Von der Uhrmacherin zur Ingenieurin: Lisa Synnatzschke über ihren Werdegang, Mutterschaft und die Förderung von Frauen im MINT-Bereich

Nach ihrer Ausbildung in Glashütte begann Lisa ein Studium der Produktionstechnik an der Fakultät Maschinenbau, um ihre Kenntnisse zu vertiefen. Mit viel Unterstützung durch die Familie und die Hochschule hat die zweifache Mutter die Herausforderungen des Studiums gemeistert. Besonders wichtig ist es ihr, junge Frauen im MINT-Bereich zu ermutigen, ihren eigenen Weg zu gehen.

Erzähl uns etwas über dich und deinen beruflichen Werdegang.

Nach dem Abitur absolvierte ich zunächst eine handwerkliche Ausbildung zur Uhrmacherin in Glashütte. Die Verbindung von altem Handwerk und moderner Technik hat mich unglaublich fasziniert. Das hat mich dazu bewogen, nach der Ausbildung mit meinem Betrieb ein Betriebswirtschaftsstudium an der BA-Dresden zu absolvieren. Nach dem Studium bin ich jedoch schnell wieder im technischen Bereich gelandet und konnte meine ersten Berufserfahrungen als Leiterin Metrologie im Qualitätsmanagement sammeln. Für meine Diplomarbeit bin ich jedoch wieder in die Industrie gewechselt und freue mich auf eine spannende Zeit bei der Sunfire GmbH. Meine Freizeit wird nicht zuletzt durch meine Familie geprägt. Wir sind gerne in der Natur oder ganz klassisch auf Spielplätzen unterwegs. Aber auch für mein ehrenamtliches Engagement bei den Pfadfindern versuche ich mir immer wieder Raum zu schaffen.

Du hast in Glashütte das Uhrmacherhandwerk erlernt. Was hat dich dazu bewogen, Produktionstechnik an der Fakultät Maschinenbau zu studieren? 

Während meiner Zeit im Qualitätsmanagement stieß ich immer wieder an meine Wissensgrenzen. Zwar hatte ich durch meine Ausbildung zum Uhrmacher eine gute Basis, doch konnte ich meinen Ansprüchen bei der Bearbeitung der Projekte nicht gerecht werden. Ich wollte die Projekte in ihrer Gesamtheit verstehen, um eine optimale Lösung zu finden. Deshalb war für mich klar, dass ich mein vorhandenes Wissen vertiefen wollte. Als ich das erste Mal den Modulplan des Studiengangs gelesen habe, konnte ich so viele grüne Häkchen bei dem setzen, was mich interessierte oder was mir noch fehlte, dass ich schnell wusste, dass ich das richtige Studium gefunden hatte. Und ich wurde nicht enttäuscht.

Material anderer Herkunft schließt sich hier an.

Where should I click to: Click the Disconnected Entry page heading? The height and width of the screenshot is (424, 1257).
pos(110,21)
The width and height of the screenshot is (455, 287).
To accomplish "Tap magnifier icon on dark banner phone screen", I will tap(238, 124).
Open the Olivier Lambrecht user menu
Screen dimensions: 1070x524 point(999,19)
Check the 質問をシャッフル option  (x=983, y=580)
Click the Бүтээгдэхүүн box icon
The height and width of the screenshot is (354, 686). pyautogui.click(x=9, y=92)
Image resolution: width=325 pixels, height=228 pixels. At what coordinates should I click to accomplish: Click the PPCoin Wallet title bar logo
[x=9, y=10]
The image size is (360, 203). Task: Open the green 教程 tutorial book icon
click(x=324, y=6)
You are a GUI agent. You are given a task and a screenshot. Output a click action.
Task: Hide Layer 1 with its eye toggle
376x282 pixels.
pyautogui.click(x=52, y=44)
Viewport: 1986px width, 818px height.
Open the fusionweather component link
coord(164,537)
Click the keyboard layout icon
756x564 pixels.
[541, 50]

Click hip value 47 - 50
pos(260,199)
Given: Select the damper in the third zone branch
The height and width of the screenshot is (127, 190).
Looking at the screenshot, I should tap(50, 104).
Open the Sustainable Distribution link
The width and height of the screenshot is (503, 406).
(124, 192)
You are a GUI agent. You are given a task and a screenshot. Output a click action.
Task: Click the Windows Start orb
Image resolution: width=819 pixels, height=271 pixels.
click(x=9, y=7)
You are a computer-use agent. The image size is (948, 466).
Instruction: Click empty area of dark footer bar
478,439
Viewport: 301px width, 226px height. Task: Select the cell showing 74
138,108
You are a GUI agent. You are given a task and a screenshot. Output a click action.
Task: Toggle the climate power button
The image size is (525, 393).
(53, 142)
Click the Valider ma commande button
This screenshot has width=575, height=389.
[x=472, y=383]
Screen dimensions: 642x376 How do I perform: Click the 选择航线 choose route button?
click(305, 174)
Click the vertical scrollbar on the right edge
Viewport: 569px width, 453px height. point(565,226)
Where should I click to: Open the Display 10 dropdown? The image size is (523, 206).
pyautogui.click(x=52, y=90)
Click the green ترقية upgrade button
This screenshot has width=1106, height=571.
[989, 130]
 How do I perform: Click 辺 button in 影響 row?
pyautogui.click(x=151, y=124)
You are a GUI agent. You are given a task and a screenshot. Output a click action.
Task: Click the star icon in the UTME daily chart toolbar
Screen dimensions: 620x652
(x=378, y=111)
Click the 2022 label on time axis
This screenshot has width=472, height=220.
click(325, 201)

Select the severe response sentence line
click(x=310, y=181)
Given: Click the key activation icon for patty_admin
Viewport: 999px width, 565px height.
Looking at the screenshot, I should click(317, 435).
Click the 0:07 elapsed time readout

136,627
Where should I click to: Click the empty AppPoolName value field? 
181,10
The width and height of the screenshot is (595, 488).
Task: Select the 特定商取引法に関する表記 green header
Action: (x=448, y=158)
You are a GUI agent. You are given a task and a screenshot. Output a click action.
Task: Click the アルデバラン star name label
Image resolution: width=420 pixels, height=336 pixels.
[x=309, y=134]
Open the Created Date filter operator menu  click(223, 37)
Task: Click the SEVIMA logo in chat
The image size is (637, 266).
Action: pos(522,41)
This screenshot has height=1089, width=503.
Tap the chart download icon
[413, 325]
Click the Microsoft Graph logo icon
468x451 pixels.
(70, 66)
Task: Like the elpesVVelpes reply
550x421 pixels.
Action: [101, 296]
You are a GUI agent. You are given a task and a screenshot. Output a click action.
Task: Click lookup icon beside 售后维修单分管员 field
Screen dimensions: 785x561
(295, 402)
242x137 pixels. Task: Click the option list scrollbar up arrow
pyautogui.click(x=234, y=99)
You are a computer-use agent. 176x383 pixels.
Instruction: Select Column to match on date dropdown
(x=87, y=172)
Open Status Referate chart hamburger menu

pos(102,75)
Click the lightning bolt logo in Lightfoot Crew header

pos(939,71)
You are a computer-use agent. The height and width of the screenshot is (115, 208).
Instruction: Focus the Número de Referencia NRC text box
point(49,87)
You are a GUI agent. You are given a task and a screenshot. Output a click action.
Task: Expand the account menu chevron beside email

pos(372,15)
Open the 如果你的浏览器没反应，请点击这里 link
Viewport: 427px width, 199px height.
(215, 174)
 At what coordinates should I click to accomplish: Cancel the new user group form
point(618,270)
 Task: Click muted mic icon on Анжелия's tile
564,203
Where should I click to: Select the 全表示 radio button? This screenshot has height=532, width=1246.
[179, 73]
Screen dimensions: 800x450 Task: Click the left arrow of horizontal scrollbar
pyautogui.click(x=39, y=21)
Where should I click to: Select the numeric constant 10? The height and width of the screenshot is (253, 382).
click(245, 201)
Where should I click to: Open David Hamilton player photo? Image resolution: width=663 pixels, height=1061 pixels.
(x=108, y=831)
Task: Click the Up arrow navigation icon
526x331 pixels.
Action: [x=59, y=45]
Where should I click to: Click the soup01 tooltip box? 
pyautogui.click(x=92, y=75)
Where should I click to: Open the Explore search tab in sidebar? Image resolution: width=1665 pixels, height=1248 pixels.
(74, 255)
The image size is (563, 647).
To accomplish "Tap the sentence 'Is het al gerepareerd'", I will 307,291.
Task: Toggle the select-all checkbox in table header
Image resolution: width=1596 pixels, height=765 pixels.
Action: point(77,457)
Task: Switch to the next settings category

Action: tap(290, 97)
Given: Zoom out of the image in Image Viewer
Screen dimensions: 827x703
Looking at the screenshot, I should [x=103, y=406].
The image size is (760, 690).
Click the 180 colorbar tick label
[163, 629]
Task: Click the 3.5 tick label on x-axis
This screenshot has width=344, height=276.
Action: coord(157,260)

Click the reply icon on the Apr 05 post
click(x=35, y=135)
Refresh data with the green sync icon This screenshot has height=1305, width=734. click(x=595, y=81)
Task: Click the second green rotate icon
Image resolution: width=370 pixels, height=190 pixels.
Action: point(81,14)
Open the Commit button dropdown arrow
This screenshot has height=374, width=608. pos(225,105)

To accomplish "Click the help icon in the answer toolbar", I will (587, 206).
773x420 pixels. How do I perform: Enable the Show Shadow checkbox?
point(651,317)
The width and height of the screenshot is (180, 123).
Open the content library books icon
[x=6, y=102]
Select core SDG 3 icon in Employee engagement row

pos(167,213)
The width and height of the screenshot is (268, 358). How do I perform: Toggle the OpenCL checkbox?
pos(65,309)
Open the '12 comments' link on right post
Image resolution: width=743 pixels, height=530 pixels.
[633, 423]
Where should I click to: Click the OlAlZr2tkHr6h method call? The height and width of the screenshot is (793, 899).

Hattest du Vorbilder, die dich für Naturwissenschaften begeistert haben?

Ich habe keine konkreten Vorbilder. Allerdings gibt es in der Uhrmacherei viele Protagonisten, die zu Zeiten, als das technische Wissen noch lange nicht vorhanden war, unglaubliche technische und handwerkliche Leistungen vollbracht haben. Nicht zuletzt sei hier die Planetenuhr des gelernten Schneiders Eberhard Baldewein genannt. Sie wurde unter der Annahme des geozentrischen Weltbildes allein mit Hilfe von Himmelsbeobachtungen und Messungen entwickelt. Dennoch sind die tatsächlichen Abweichungen der einzelnen Planetenanzeigen sehr gering. Dies hat mich während meiner Ausbildung begleitet, begeistert und motiviert, mehr Wissen und Verständnis zu erlangen und gefühlte Grenzen überwinden zu wollen.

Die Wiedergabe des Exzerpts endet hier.